----- Extracted records

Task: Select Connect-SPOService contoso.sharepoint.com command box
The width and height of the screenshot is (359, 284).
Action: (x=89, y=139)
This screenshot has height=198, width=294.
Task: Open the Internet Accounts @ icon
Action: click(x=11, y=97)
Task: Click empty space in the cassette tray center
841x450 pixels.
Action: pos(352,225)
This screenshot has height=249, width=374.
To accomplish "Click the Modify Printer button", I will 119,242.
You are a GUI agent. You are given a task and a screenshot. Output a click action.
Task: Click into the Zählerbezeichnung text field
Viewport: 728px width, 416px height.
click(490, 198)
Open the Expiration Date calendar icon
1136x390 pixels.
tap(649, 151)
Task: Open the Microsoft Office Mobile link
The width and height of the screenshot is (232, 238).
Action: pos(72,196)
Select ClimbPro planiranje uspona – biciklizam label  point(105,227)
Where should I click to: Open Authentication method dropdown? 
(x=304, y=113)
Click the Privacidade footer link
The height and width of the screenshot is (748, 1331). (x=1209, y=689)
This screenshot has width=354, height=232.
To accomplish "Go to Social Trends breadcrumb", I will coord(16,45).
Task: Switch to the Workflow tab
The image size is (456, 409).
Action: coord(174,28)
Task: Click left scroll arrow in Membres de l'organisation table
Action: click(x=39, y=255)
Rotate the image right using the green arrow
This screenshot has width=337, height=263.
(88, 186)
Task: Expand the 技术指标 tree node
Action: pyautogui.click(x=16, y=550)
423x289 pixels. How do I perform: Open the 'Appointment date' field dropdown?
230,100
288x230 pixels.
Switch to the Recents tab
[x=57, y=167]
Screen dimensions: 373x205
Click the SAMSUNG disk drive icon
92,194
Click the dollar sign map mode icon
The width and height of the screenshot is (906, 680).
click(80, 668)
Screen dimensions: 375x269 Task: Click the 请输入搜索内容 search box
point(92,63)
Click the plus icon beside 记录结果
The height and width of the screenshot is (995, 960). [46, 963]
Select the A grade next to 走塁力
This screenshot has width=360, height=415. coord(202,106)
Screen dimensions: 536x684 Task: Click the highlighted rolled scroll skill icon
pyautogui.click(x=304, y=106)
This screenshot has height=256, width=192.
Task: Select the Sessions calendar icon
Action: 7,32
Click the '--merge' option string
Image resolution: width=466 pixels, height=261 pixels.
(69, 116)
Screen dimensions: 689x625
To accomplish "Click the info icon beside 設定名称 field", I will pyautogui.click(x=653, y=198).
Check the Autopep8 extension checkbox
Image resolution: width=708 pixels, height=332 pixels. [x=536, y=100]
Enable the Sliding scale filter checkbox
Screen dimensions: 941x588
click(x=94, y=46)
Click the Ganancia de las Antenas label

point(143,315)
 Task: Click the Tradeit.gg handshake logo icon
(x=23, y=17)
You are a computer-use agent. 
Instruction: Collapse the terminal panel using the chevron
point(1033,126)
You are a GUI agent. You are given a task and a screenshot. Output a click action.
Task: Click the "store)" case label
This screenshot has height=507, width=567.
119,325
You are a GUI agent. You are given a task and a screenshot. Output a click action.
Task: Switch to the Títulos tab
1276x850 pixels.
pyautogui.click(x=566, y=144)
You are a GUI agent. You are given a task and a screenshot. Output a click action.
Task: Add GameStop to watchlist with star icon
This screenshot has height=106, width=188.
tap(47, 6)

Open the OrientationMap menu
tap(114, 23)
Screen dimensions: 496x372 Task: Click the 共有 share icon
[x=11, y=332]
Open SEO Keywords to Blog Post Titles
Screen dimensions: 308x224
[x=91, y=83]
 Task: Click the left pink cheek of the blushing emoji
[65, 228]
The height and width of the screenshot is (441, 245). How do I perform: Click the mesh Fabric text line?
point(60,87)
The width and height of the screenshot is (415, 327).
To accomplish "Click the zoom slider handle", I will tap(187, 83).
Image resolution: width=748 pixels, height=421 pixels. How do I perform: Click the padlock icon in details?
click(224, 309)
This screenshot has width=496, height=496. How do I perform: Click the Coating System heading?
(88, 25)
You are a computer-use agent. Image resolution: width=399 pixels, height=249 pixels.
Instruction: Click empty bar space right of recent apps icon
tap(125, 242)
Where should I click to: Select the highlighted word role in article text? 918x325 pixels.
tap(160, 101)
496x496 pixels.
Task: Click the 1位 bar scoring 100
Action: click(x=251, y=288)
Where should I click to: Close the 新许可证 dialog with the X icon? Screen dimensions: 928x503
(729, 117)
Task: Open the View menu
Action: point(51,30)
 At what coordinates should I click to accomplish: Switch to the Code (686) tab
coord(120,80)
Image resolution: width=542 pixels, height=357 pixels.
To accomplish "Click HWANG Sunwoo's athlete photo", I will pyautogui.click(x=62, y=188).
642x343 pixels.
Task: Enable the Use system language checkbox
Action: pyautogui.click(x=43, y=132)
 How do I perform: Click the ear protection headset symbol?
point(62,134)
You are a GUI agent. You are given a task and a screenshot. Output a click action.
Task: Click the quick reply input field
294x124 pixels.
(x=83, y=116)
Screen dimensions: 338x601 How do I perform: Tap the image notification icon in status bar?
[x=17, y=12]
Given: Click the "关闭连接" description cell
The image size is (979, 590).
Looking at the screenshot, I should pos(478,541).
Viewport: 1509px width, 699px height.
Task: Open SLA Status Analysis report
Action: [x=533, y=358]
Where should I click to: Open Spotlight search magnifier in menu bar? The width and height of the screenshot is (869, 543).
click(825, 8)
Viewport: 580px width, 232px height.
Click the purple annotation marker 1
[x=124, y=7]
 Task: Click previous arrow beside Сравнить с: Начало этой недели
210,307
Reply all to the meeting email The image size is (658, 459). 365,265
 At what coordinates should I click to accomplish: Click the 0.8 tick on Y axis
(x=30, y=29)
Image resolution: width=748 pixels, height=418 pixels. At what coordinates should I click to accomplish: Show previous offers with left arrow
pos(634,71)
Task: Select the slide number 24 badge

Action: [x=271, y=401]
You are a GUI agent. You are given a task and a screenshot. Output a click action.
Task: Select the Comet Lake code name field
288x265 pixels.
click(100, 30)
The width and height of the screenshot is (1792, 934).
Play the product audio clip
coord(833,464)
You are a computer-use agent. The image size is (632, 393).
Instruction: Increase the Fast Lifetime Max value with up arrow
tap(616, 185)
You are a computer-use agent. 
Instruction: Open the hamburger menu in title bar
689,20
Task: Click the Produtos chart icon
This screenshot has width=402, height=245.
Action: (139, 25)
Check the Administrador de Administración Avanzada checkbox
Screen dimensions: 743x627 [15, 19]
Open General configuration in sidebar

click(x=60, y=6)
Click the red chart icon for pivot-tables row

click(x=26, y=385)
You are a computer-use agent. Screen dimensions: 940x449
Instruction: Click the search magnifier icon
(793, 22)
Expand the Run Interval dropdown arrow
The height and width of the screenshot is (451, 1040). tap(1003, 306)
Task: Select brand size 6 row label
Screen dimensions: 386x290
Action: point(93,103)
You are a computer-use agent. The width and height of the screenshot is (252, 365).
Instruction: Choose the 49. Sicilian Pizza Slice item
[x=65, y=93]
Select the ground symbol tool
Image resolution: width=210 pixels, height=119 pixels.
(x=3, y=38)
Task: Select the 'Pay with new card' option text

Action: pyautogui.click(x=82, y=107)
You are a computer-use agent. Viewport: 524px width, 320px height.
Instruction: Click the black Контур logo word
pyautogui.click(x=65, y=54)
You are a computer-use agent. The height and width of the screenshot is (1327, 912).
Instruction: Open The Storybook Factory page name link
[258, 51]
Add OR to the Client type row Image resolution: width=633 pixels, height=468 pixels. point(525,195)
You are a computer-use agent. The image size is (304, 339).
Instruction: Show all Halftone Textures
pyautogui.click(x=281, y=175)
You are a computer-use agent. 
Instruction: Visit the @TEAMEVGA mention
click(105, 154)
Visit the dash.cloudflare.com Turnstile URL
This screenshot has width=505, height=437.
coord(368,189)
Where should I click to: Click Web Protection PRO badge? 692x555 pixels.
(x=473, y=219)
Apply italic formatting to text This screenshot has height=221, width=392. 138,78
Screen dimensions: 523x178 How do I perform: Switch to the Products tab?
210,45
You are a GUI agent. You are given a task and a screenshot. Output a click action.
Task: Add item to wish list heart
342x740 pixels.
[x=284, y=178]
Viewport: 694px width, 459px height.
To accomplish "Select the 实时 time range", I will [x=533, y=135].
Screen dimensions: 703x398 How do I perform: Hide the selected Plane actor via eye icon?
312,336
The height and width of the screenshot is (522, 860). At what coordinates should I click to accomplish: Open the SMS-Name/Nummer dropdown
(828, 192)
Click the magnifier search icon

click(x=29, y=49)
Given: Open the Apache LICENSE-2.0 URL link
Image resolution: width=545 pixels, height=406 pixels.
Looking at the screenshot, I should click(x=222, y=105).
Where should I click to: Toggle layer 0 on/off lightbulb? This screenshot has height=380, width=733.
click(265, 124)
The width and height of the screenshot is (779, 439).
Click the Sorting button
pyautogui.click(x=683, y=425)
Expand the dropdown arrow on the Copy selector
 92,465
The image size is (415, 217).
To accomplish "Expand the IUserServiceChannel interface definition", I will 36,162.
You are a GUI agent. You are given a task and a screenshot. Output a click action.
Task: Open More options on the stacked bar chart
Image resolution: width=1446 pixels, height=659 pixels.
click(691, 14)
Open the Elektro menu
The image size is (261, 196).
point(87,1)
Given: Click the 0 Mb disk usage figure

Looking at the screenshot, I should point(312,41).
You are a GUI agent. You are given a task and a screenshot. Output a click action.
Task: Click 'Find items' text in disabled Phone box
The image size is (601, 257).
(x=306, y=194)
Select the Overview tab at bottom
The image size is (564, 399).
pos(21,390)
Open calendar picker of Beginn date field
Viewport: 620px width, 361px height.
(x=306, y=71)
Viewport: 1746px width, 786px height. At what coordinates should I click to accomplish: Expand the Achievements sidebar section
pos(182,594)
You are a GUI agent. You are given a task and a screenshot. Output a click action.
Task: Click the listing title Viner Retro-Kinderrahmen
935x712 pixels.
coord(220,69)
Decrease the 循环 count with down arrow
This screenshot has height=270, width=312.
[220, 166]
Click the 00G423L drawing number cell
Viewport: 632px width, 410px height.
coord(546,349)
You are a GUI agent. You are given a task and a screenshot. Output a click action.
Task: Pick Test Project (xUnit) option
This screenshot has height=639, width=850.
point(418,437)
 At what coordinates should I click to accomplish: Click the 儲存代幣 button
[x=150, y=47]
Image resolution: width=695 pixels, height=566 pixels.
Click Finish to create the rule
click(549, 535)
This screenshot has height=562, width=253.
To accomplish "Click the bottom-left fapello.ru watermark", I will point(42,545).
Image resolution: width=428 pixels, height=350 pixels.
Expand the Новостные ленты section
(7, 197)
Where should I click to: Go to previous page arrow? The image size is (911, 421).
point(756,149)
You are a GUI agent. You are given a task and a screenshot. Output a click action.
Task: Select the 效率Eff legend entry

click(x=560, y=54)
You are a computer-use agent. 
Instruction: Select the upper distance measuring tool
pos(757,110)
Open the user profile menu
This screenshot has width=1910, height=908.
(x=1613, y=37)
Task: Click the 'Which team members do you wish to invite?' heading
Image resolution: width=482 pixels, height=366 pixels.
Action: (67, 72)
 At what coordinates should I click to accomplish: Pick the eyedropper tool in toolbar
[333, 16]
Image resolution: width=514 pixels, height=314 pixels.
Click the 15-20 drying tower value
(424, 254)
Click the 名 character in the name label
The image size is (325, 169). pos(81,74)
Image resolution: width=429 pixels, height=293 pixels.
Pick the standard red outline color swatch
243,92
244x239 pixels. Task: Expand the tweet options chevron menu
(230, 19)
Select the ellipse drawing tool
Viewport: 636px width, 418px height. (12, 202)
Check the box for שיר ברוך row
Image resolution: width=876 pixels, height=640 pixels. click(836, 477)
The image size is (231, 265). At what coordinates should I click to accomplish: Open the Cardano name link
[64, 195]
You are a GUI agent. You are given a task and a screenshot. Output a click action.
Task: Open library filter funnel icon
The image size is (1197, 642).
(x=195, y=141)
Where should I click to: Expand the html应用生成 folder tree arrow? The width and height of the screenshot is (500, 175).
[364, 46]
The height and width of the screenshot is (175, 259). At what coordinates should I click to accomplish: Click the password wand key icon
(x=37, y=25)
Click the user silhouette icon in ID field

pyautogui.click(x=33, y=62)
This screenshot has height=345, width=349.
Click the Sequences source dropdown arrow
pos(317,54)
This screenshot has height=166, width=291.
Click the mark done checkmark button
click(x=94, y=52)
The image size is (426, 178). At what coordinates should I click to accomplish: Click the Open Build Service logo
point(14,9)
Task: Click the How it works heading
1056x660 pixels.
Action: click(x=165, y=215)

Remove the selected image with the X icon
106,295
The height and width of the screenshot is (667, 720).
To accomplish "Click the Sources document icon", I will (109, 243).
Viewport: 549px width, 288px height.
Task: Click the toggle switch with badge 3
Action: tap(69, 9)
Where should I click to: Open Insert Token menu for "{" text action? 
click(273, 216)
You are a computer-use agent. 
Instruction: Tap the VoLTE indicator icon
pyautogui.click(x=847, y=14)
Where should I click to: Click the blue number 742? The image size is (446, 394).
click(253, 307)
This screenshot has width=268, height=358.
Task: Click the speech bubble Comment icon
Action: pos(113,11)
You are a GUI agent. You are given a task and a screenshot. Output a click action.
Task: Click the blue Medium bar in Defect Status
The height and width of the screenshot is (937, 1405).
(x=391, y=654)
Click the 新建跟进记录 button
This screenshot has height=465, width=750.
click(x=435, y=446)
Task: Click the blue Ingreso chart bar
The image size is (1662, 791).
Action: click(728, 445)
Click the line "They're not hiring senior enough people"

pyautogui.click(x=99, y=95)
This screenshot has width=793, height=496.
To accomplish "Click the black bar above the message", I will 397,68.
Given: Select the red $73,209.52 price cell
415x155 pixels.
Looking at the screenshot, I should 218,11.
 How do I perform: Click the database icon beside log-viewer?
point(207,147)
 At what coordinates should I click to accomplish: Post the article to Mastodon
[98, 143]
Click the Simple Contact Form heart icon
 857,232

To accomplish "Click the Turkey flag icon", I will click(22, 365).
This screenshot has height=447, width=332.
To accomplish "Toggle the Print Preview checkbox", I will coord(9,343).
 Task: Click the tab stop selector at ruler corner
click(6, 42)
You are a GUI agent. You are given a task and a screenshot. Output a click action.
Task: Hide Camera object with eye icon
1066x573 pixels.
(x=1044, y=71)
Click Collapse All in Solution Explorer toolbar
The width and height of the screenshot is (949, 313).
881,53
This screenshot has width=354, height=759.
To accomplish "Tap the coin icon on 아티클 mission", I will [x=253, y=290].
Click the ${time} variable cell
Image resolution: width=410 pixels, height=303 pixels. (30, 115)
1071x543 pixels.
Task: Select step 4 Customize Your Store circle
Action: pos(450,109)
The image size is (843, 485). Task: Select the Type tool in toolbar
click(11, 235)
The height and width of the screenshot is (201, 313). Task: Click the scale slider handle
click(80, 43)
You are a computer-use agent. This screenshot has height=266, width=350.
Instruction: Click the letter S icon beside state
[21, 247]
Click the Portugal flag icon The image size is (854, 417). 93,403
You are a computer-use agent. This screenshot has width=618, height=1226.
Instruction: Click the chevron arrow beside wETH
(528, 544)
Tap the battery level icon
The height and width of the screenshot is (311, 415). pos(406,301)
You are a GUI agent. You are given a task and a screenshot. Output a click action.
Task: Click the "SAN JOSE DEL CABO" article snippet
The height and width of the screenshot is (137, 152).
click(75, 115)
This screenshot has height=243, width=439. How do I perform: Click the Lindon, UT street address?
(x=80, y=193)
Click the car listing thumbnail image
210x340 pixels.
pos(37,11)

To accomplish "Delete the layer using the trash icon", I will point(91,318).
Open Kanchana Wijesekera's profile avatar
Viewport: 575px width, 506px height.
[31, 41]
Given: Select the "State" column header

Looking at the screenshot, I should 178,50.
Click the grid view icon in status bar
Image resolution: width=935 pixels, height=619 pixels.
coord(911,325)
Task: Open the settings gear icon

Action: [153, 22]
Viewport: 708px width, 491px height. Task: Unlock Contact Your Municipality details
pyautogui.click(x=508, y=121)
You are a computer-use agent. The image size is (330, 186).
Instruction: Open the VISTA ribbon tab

----------

If a line in the records contains the word "listing", copy it out.

*Response below*
Task: Click the listing title Viner Retro-Kinderrahmen
Click the car listing thumbnail image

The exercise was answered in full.